After several tough years and the entry of a new shareholder 2013, Moonen Shipyards in the Netherlands says it will soon start building the first of its recently unveiled Caribbean series of motoryachts.
The 36.6m (120ft) vessel is the Martinique version of the new series of six yachts named after Caribbean islands. The first will have a high tensile steel hull, a material chosen by Moonen’s new shareholder, who is identified only as a non-Dutch steel maker.

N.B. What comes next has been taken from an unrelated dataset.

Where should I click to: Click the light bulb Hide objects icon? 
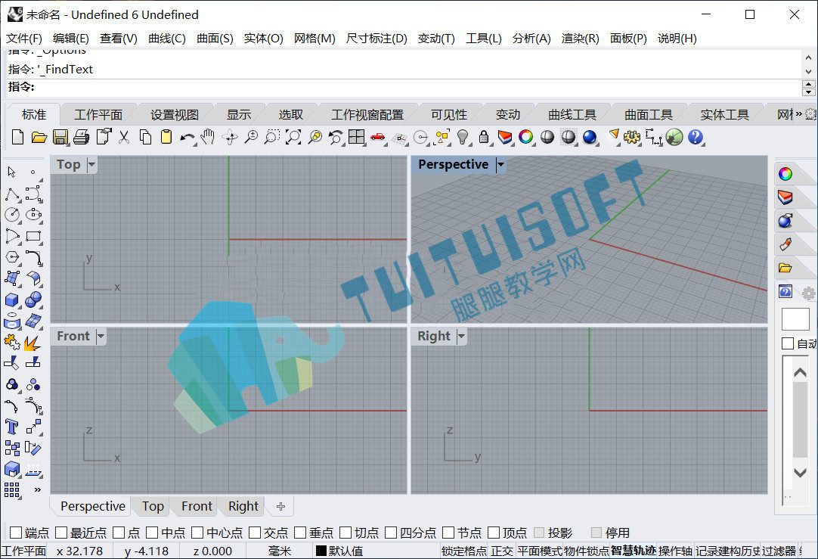pos(462,137)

Moonen says its Caribbean series reflects its experience in the design, engineering and construction of luxury motoryachts. Over the past 13 years, the yard has launched 15 Moonen 84, Moonen 94, Moonen 97 and Moonen 99 yachts.
“Now with the back-up of a new shareholder, Moonen Shipyards is offering a more modern-looking range of superyachts,” the yard says. “The new shareholder has ordered the first Martinique as a sign of his total commitment to the future of the yard.”
Emile Bilterijst, Moonen’s managing director, says the new series confirms his commitment to “continue excelling in the 30m-50m range.” He said the new shareholder has brought “a new dynamic, new means and a new range of pocket-sized superyachts.”
The first Martinique will have a high tensile steel hull, making it a “lighter-than-normal steel” vessel. Additionally, it will have “a hull form that gives a higher hull speed than normal full displacement yachts whilst ensuring lower fuel consumption,” said Bilterijst.
In early 2014, Moonen Shipyards’ new shareholder bought the Moonen-built Sofia which, at 42m, is the yard’s largest yacht ever. A cross between an expedition vessel and a classic modern yacht, Sofia has been turning heads for carrying a three-seat, Dutch-made submarine on its aft deck.